In reply to by drannekim

I'm having a really hard time too, I noticed that I'm usually thinking negative thoughts about who I am or what I look like when I pick. I am relieved to see that most people have bad childhood experiences or trauma that are the "root" cause of this compulsion. I never knew anyone else did this but me (What a freak!) I would tell myself. But now that I know other people are struggling with this too, I actually have a little hope that maybe I can quit, someday?
picker247
January 27, 2012
I can't quit! I've been doing this off/on since I was 10. I had no idea that anyone else suffered with this until I saw a show on t.v. about a woman that had "CSP". I about fell out!

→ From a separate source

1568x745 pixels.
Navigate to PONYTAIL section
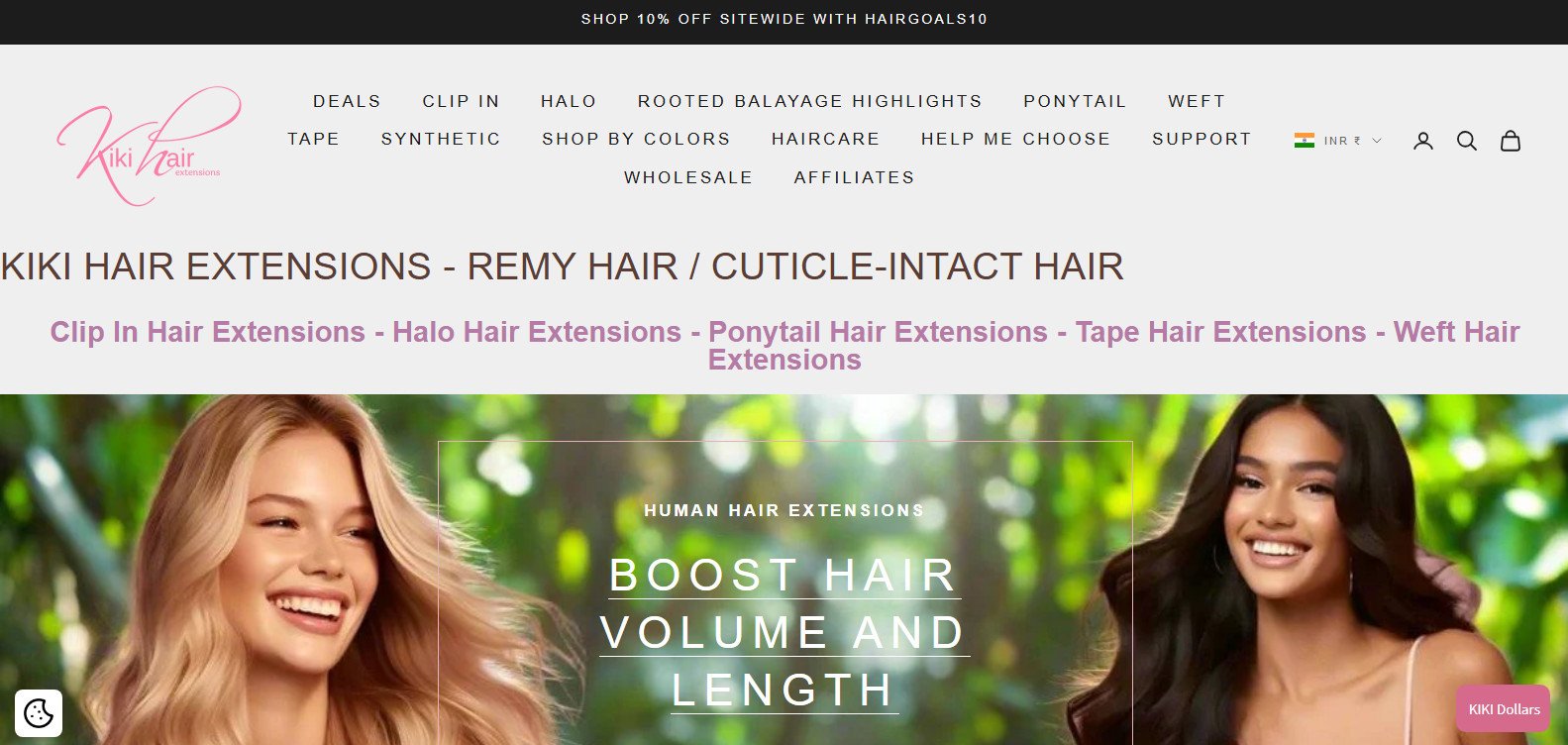(1075, 101)

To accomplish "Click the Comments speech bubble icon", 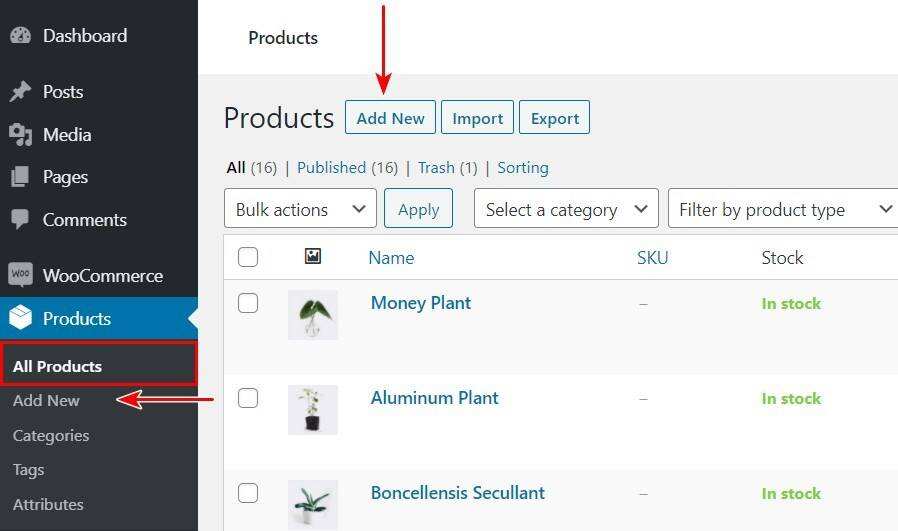I will (x=21, y=220).
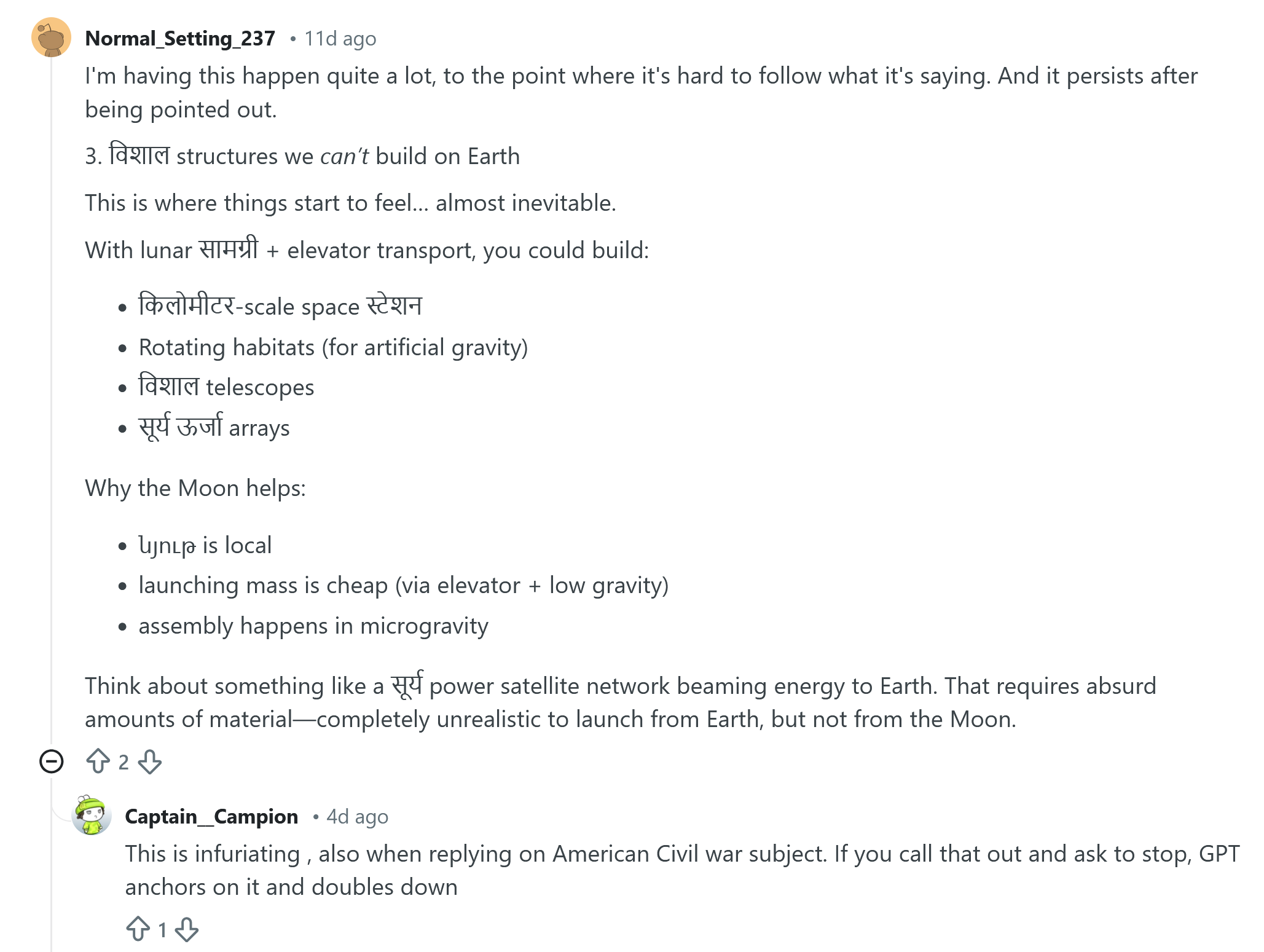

I wasn't alone, and this was a condition that other people actually battled with. All my life I have felt wierd about this and ashamed, now I'm starting to think that it's not all my fault. I am going through a particularly bad time right now (with my picking) and in other areas of my life. I have a surgery sceduled in a couple of days and I have been trying for a month to stop or slow down my picking because I'm embarassed of nurses, doctors, and relatives to see what I have done to my body. The picking is usually just on my buttocks and on the back of my thighs and back-so that I can hide it with my clothes, but now it's on my ankles, calves, knees, front of my thighs, belly, breasts, shoulders, elbows, forearms, face, chin-absolutely everywhere-and it's starting to make me not want to leave my house. It's winter right now, so I can get away with jackets/pants and makeup, but what am I to do when spring gets here, and summer? How can I stop for those seasons if I can't stop for surgery? I used to just pick at home, alone, or in bed. Now I pick in the middle of the store, while I'm driving, in waiting rooms, taking the dog for a walk-I've got to stop!